_Text section:_
-------------------------
American philanthropist (1928–2020)

Doris Eleanor Buffett (February 12, 1928 – August 4, 2020) was an American philanthropist also known as the 'retail' philanthropist and the founder of The Sunshine Lady Foundation, The Learning By Giving Foundation, and The Letters Foundation which she co-founded alongside her younger brother, billionaire Warren Buffett. She was the daughter of Leila (Stahl) and U.S. politician and stockbroker Howard Homan Buffett. Doris Buffett intended to give all of her money away before she died.

== Life and career ==
Buffett was the granddaughter of Ernest Buffett, who operated a family grocery store in Omaha, Nebraska. Her father Howard Homan Buffett founded the Omaha-based investment business Buffett-Falk & Company in 1931. She was the oldest sister of Warren Buffett, the chief executive of Berkshire Hathaway, and the third-wealthiest person in the world. Buffett grew up in Omaha Nebraska, suffered through the Great Depression and saw frugal times as a young wife before her inheritance which eventually allowed her to do philanthropic work. She was married four times and fought two bouts with cancer.
-------------------------
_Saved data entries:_

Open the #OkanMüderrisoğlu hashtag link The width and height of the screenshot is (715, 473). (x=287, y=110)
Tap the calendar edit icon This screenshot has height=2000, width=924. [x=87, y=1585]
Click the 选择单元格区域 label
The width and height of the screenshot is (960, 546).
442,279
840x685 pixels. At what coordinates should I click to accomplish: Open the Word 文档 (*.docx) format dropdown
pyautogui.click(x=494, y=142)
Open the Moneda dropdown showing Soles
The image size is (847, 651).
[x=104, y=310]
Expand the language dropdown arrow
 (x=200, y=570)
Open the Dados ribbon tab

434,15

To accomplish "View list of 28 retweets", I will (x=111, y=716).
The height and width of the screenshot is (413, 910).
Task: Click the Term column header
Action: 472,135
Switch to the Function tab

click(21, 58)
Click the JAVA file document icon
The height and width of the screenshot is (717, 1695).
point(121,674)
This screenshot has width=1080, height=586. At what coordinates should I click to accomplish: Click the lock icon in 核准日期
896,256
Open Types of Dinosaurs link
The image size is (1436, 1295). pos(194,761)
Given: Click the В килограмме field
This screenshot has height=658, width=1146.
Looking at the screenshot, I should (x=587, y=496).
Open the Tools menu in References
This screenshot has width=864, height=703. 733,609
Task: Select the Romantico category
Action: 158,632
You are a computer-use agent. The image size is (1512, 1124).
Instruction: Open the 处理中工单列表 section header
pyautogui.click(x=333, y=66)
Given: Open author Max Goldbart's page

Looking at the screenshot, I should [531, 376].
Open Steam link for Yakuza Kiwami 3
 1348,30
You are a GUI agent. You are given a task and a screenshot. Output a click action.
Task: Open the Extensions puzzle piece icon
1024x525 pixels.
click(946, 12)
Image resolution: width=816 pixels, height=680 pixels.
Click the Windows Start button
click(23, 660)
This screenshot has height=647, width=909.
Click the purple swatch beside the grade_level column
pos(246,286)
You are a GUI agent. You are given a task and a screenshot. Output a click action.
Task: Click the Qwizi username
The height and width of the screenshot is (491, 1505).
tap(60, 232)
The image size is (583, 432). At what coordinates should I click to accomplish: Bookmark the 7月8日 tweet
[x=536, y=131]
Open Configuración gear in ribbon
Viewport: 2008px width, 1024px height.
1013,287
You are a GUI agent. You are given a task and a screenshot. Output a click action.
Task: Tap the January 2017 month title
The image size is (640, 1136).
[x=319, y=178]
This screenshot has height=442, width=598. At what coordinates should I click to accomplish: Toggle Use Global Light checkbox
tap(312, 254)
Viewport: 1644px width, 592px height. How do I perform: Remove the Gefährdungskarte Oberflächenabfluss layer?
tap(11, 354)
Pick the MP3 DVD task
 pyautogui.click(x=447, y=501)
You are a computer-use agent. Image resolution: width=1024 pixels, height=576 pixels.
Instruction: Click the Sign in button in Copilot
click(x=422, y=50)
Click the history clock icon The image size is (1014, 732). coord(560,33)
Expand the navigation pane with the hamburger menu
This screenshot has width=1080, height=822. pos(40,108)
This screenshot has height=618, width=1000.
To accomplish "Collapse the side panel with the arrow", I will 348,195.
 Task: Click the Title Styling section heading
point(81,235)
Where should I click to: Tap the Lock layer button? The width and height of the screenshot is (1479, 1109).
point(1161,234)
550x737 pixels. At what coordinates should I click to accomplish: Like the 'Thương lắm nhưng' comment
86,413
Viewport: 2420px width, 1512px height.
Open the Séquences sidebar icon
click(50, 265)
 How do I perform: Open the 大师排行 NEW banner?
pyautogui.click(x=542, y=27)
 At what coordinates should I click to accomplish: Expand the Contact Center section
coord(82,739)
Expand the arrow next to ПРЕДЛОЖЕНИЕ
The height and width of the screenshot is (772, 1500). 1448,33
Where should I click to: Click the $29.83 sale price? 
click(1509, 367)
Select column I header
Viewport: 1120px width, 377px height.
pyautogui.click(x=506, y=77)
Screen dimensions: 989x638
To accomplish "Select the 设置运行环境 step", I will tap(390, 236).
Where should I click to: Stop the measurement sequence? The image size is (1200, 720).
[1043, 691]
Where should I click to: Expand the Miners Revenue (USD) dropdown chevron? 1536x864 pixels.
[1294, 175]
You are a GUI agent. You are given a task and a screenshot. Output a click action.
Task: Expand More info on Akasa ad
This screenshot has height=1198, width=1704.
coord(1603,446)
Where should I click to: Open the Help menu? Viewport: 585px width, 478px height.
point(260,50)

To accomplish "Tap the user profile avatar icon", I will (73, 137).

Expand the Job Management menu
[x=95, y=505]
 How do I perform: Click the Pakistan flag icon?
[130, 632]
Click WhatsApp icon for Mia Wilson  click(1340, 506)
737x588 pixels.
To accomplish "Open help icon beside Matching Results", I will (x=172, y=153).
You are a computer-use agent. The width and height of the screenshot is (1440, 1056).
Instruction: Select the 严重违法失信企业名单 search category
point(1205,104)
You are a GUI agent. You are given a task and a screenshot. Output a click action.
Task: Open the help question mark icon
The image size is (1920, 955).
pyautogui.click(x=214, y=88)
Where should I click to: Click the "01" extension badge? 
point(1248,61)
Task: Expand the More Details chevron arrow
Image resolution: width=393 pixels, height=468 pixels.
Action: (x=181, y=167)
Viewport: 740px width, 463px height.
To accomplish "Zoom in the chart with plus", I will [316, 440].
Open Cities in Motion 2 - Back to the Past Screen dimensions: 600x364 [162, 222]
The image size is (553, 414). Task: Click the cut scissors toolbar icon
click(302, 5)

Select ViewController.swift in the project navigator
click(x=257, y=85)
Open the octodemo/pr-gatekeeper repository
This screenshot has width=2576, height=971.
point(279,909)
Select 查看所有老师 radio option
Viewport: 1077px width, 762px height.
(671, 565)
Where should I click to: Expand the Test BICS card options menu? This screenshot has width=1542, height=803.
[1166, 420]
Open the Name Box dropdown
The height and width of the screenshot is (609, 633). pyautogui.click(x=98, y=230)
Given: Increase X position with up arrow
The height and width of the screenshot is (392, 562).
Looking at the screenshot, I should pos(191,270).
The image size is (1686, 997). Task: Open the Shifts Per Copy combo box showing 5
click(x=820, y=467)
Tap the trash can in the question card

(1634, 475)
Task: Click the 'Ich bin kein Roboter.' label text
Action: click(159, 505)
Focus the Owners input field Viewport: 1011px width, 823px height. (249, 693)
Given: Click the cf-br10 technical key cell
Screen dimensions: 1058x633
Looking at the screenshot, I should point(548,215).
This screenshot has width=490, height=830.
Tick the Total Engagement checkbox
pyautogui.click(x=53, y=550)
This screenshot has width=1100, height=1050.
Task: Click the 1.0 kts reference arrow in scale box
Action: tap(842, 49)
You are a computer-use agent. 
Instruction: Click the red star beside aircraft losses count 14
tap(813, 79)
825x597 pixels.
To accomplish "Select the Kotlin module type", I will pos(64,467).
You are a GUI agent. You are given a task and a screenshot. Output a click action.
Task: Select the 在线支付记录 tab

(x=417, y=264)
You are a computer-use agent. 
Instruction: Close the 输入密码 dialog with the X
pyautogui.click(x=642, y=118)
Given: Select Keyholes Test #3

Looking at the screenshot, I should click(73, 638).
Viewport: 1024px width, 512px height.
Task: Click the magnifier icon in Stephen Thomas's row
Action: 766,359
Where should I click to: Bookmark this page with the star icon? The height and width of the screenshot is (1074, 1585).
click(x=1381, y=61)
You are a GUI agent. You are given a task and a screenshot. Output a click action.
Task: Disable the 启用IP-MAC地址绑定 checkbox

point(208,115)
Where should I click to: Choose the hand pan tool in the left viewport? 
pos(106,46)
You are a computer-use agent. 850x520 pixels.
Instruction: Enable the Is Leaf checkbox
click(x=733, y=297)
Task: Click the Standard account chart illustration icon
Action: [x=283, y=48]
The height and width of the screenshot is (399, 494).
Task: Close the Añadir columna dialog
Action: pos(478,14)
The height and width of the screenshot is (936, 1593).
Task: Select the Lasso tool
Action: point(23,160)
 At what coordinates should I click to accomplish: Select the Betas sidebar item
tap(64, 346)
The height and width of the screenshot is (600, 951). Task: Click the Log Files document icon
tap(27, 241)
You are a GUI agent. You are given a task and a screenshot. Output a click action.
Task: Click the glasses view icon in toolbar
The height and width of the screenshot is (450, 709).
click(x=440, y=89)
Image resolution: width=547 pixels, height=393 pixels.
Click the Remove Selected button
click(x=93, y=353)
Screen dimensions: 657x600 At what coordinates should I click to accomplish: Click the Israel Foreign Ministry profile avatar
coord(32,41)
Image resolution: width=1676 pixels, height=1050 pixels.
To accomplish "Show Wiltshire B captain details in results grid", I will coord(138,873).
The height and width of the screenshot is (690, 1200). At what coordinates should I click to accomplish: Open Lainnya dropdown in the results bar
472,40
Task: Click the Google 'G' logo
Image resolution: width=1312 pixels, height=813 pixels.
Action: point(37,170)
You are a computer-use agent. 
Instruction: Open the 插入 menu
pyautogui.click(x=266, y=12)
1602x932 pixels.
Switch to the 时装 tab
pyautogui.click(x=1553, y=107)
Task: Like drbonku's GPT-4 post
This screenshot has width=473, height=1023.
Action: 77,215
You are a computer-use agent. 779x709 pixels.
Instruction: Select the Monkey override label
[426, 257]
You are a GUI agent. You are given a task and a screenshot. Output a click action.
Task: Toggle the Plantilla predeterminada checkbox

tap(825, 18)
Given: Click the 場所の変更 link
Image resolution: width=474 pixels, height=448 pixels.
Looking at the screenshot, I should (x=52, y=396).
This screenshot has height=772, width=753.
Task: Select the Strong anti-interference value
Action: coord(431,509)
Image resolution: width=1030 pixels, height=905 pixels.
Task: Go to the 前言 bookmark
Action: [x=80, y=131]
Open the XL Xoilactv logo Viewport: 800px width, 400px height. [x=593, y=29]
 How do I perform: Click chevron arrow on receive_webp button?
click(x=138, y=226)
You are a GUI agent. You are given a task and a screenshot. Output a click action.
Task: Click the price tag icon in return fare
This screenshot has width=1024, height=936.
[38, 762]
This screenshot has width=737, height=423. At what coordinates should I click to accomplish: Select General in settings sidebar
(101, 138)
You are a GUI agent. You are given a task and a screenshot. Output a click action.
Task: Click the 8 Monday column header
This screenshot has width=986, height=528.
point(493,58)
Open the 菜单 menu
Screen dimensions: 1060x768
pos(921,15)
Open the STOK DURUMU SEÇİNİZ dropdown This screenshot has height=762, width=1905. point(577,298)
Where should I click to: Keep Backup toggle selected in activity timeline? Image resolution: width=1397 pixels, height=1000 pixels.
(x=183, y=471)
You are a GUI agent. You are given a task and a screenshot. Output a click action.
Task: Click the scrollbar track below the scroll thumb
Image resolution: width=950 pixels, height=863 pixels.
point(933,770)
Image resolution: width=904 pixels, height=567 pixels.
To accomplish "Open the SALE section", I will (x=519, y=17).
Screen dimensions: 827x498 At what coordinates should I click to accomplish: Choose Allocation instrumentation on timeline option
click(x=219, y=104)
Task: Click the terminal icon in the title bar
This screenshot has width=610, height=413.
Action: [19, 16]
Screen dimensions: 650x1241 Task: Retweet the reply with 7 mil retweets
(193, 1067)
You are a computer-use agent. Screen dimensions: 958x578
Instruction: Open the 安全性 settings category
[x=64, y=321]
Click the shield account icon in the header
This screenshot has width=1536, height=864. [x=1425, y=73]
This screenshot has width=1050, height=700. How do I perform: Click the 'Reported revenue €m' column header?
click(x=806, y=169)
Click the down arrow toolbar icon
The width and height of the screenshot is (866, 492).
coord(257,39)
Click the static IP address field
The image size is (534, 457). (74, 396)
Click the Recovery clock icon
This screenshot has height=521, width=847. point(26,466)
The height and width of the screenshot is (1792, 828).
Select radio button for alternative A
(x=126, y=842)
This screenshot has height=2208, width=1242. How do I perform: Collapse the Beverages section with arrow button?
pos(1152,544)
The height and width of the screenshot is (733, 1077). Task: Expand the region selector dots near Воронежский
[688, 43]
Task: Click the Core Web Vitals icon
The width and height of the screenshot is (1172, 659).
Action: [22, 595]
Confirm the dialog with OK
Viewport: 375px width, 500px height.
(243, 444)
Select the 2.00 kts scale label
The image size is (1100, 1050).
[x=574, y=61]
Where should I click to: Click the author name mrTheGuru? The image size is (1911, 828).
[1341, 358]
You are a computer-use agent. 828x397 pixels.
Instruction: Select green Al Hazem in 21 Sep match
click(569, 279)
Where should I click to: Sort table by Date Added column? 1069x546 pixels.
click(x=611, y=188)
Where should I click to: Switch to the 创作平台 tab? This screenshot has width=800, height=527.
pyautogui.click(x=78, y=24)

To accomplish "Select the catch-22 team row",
-------------------------
_Directions for this task:_ Write the next part of the Doris Buffett biography, starting right after its last sentence. This data was taken from a separate source.

_Response area:_
Buffett attracted attention with the publication of a 2010 book titled, "Giving It All Away: The Doris Buffett Story," which was authored by Michael Zitz. The book, which she pursued at the urging of her brother Warren Buffett and the lead singer of U2 Bono, describes Doris' background and life as a philanthropist. Buffett donated $100 million of her own money, mostly to needy individuals, often taking the time to call and write to them personally and determine the best way to help. Through her Sunshine Lady Foundation, founded in 1996, she helped thousands of children get an education or attend camp, sponsored young women in Afghanistan and supported prison education programs, amongst other philanthropy work. Her goal was to give away her entire fortune, which remained substantial despite her generosity and the 2008 financial crisis.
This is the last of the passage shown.